Obama represents the "Audacity of False Hope" on health care. Specifically, his plan says health insurers would have to "JUSTIFY" charging large premium differences, as if financial discrimination against people when they are sick and at their most vulnerable is justifiable at all. With friends like this who needs enemies?
Another piece of legislation he supports says the rest of us will have access to the same health care plan as he and other members of Congress "except for the way (we) are rated" (sigh). He leaves that part out, but I'm pretty sure he knows it's in there. He also neglects to mention that federal employee plans generally cost more than the $12,100/year national average. (I think he knows that too).
Hillary's plan says insurance companies will be prohibited from charging "large" premium differences based on "modified" community rating, whatever that means, but do know it represents the only loophole health insurance companies need. SHAME on them. Both Obama and Clinton swear they will NOT support Single Payer (Single Pool*) and insist profit-driven health insurance middlemen must be part of any solution. (*I prefer framing it as Single Pool because it uses a consumer rather than administrative picture, but Single Payer is the same as Single Pool.)
John Edwards's plan says insurers will have to charge "fair" premiums, which admittedly is a bit wishy-washy too, but at least his rhetoric says that he believes Single Payer (Single Pool) is obviously the best way to go, that the inordinate greed of insurance companies is the main part of the problem (which it is), and if forced to work on a level playing field, health insurers will lose (which they will).
But HERE IS THE IMPORTANT PART: Edwards is the only one of the top three that even wants to create a level playing field with REAL (not fake) community rating and guaranteed issue. The difference is Edwards "gets" what needs to be done while Obama and Clinton don't. Both (and all the Republicans running) want us to believe that the problem is the solution when it isn't. American lives and the future of our economy depend upon voters not being too busy to notice or care about the devil in their details. Edwards is the only viable candidate running for President who is even headed in the right direction. All the others are guilty of misleading on real health care reform, and we simply cannot afford to be misled any longer.
The next sentence may sound radical at first, but what if it's true? Including the profit-driven health insurance industry in health care reform is like including the KKK in Civil Rights or Al Qaeda in National Security. Its goals are perverse and contrary to our ability as a nation to create an affordable, transparent, sustainable, high quality, moral health care delivery system. To police health insurers that have been allowed to run so far amok for so long would simply cost too much, while allowing them to continue overcharging healthy Americans and pulling safety nets out from under sick ones costs too much (money, lives, morality) too, and delivers too little already. In business terms we call what needs to be done "eliminating excessively expensive, unnecessary, greedy, amoral middlemen and start utilizing efficiencies of scale". I guess it depends upon whose business you really support: the people's or the health insurance industry's?

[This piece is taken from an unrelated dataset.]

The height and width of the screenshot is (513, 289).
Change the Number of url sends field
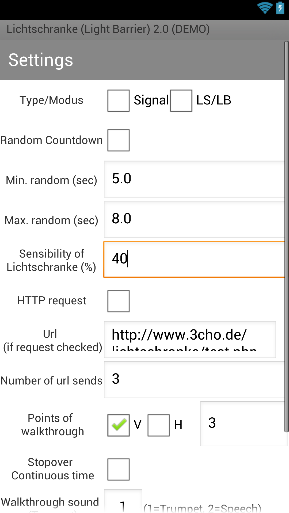tap(194, 379)
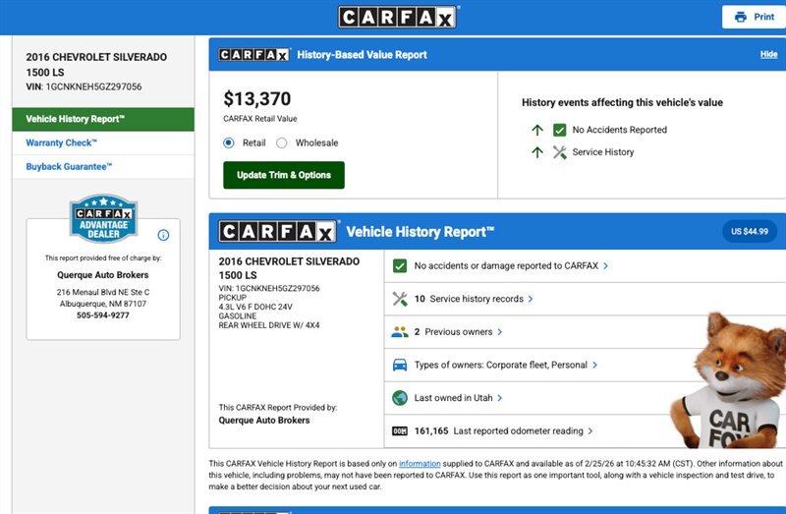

I think the Republicans think they can beat Hillary or Obama, and I'm afraid they might be right. Edwards bothers and worries them more because he would do the most to counter the damage they have done, and polls show him the most likely to defeat any Republican running. Pay attention to what the media is doing and where the money is going. We really should not allow who gets the most media coverage or campaign dollars to determine who our candidates are.
A quote from Michael Moore after the Iowa caucus:
So Barak...if you can, tell me why you are now the second largest recipient of health industry payola after Hillary. You now take more money from the people committed to stopping universal health care than any of the Republican candidates...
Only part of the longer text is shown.